We had to learn the penetration of arrows for ourselves. When we first started hunting deer, we feared that the wounds might be insufficient to cause death. We soon found that an arrow lodged in either cavity of a deer meant sure death, and that if unmolested such a wounded animal traveled but a short distance and lay clown. Chest wounds, because they are held open by the shaft, cause a collapse of the lungs, and fatal asphyxia. A bullet kills by shock, an arrow by hemorrhage.

Our arrow heads are sharpened with a fine file, which gives them a serrated edge. This is better for cutting animal tissue than an edge made with a whetstone. The concoidal edge of an obsidian or flint arrow head cuts even better than steel.

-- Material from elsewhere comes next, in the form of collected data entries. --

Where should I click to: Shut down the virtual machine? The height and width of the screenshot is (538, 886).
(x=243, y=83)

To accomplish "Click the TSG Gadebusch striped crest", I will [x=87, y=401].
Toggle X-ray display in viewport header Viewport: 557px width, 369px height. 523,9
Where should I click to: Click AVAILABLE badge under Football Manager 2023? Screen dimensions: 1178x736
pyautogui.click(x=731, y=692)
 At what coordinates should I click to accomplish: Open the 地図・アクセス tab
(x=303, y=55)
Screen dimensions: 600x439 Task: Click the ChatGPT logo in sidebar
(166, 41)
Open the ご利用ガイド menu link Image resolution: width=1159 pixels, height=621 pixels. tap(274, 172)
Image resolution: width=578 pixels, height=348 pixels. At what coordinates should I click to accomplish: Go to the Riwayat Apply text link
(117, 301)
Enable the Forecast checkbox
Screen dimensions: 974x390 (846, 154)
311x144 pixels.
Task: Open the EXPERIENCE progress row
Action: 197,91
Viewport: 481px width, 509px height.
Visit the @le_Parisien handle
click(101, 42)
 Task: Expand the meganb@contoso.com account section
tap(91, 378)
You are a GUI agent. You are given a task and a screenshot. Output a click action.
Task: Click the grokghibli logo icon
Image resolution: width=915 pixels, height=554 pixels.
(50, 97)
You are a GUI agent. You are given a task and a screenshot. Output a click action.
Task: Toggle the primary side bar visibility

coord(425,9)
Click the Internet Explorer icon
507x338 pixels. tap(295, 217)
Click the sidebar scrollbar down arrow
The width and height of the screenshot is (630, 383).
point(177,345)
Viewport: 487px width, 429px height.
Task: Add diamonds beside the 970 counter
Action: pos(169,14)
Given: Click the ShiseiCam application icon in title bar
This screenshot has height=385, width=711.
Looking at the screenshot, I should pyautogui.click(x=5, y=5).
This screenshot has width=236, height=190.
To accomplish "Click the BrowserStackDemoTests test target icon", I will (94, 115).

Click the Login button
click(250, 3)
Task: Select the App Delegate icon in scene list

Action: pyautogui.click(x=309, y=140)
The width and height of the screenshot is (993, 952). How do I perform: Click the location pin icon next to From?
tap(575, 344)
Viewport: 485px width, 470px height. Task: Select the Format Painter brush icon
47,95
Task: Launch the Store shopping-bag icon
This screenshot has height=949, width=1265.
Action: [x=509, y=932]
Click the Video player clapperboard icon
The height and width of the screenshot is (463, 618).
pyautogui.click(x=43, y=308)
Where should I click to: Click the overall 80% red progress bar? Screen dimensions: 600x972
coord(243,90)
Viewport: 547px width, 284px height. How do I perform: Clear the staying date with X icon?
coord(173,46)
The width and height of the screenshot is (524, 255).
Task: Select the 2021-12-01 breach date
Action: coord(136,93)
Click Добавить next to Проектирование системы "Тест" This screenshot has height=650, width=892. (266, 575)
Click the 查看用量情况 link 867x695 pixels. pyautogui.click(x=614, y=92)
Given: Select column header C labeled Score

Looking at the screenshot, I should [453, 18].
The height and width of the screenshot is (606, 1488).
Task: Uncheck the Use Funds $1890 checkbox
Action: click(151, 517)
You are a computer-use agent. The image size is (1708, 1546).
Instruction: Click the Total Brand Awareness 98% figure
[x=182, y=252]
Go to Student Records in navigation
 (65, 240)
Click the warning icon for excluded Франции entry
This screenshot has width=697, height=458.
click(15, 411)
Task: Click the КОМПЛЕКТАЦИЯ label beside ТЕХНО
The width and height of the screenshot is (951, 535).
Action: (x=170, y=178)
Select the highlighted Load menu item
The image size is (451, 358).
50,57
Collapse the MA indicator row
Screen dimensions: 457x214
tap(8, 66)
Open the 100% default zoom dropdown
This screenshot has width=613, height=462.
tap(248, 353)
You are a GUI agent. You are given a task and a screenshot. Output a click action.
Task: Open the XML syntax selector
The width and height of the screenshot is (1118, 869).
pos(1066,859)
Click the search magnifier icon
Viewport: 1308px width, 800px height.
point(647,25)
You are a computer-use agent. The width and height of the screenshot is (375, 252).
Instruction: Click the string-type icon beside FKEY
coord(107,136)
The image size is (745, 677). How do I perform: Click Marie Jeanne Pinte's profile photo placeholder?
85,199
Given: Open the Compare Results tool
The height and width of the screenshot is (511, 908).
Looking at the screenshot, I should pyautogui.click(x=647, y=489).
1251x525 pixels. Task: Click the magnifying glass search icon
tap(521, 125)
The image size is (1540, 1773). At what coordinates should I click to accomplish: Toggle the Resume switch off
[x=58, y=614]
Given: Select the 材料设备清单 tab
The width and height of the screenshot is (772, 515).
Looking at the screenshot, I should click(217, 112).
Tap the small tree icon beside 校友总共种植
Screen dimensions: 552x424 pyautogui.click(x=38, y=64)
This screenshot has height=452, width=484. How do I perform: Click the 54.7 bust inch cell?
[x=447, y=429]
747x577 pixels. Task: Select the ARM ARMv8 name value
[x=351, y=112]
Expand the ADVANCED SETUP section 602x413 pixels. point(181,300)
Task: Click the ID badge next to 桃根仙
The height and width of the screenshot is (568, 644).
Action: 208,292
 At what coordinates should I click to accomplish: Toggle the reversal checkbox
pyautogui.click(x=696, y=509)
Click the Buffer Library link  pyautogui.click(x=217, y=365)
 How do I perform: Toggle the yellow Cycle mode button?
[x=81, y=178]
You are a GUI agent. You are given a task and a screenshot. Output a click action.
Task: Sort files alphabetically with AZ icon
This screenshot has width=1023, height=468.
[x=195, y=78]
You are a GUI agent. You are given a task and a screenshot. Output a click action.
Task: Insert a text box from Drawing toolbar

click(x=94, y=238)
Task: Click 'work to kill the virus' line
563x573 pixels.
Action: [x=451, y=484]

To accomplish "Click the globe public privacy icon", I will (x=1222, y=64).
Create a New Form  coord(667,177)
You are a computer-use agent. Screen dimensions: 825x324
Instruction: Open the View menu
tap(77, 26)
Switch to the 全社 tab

To determine this I selected two arrows the same weight and feathering and having heads the same size. One of these heads was obsidian, made by Ishi. the last Yana Indian; the other was steel. also made by Ishi. A box was then constructed with two sides of fresh deer skin tacked in place. The space between was filled with beef liver, simply to give a homogenous animal substance. The skins were four inches apart. Shooting at this with a weak thirty pound bow at ten yards, the steel headed arrow universally penetrated a distance of twenty-two inches. The obsidian arrows averaged a penetration of thirty inches, or about twenty-five per cent better.

These fragile tips, however, are not suitable for hunting, where one misses one's mark or strikes a bone. The steel heads cut through ribs with no difficulty, and even sever the smaller long bones of game.

The blow of an arrow may be compared to the striking force of a hunting knife, only it is greater, because the power transmitted through the bow is that of the biceps muscle, while that of a knife thrust is from the triceps, a muscle in the back of the arm and not so strong.

Every blood vessel in the path of an arrow is severed—the hemorrhage is tremendous. I shot a buck at sixty-five yards. The arrow went completely through the animal's chest, cutting the aorta, and flew twenty yards past the deer, sticking in the ground. He died instantly. We have killed eight deer with the bow and only lost one wounded.

At first we had misgivings about our ability to shoot through bear, but we soon found that we could shoot completely through black bear, and almost as readily through large grizzly. In our last hunt in Wyoming we killed five grizzly bear with an arrow apiece. Three of these were heart shots and two were lung shots. Death was immediate in all but one.